# Text and element pointing records
*-*-*
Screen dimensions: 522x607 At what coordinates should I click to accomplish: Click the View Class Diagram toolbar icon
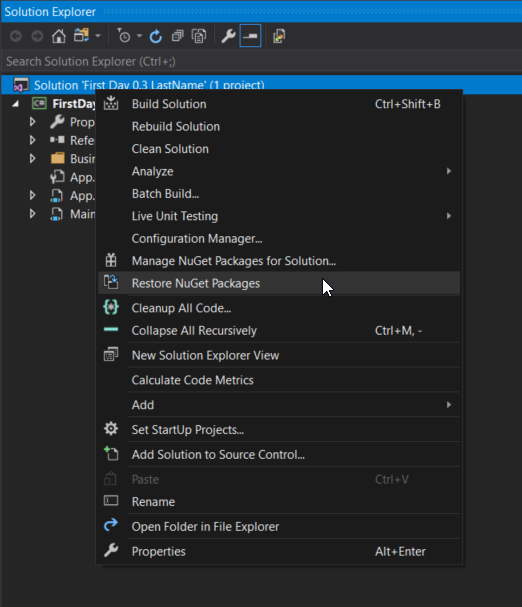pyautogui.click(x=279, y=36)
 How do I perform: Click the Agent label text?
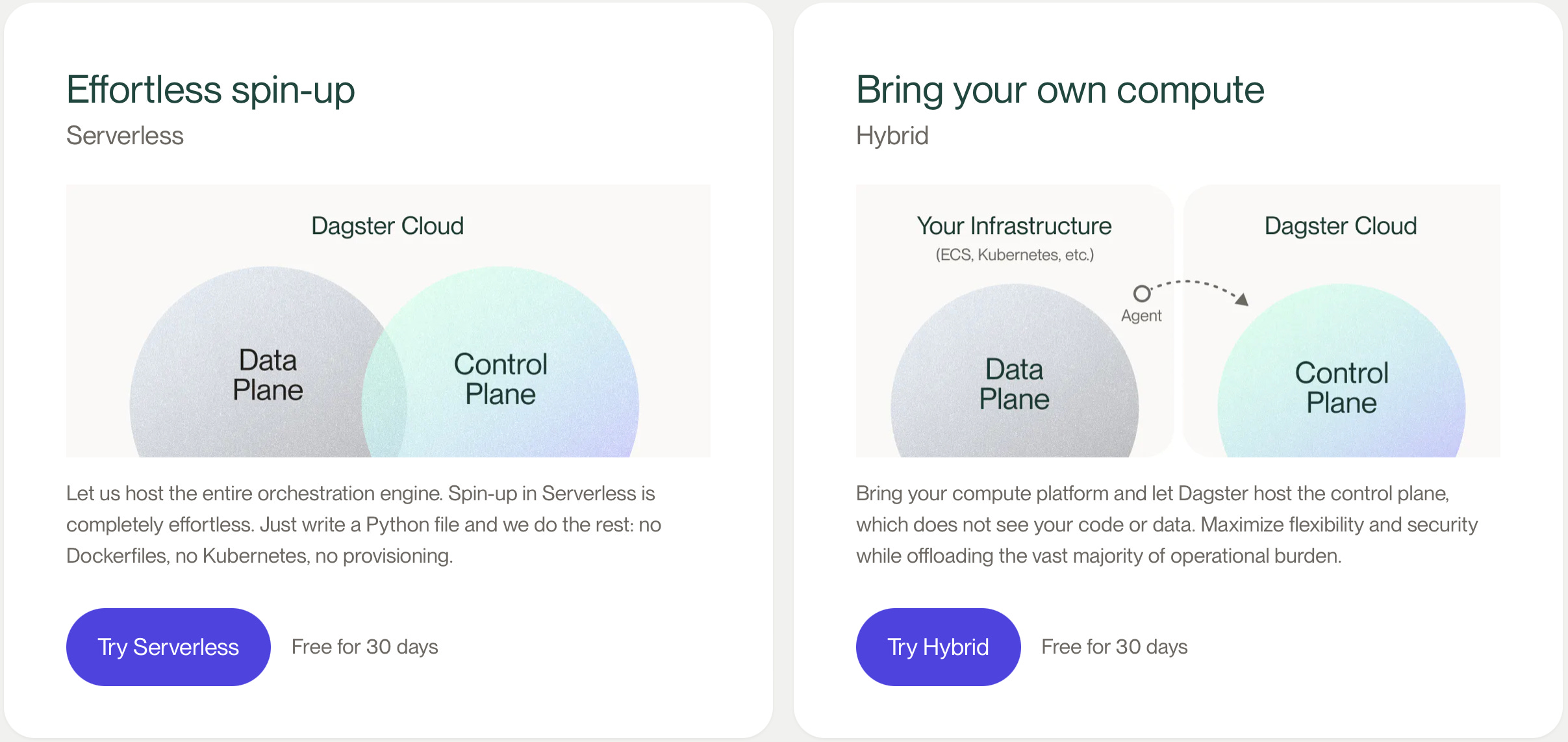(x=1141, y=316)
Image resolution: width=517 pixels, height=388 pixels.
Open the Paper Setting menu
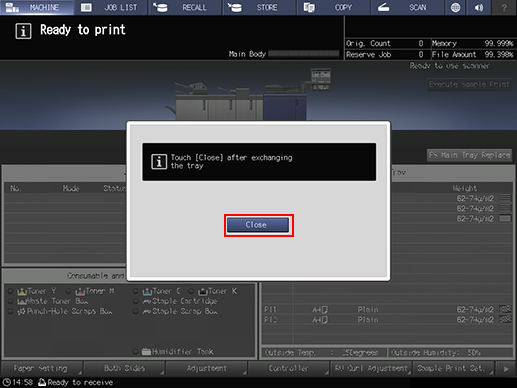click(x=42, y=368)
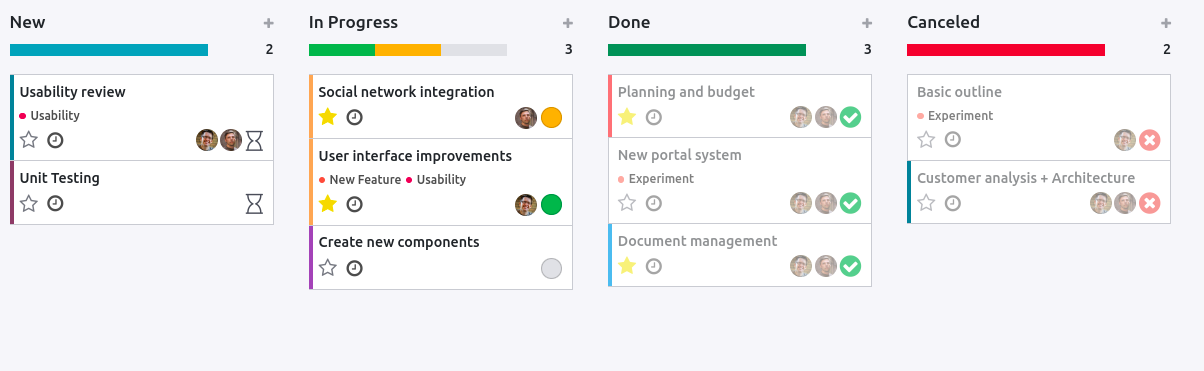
*-*-*
# What you should do
Quote the records above line for line, without the pictures.

# Reply
Screen dimensions: 522x607 At what coordinates should I click to accomplish: Click the View Class Diagram toolbar icon
pyautogui.click(x=279, y=36)
 How do I perform: Click the Agent label text?
(x=1141, y=316)
Image resolution: width=517 pixels, height=388 pixels.
Open the Paper Setting menu
click(x=42, y=368)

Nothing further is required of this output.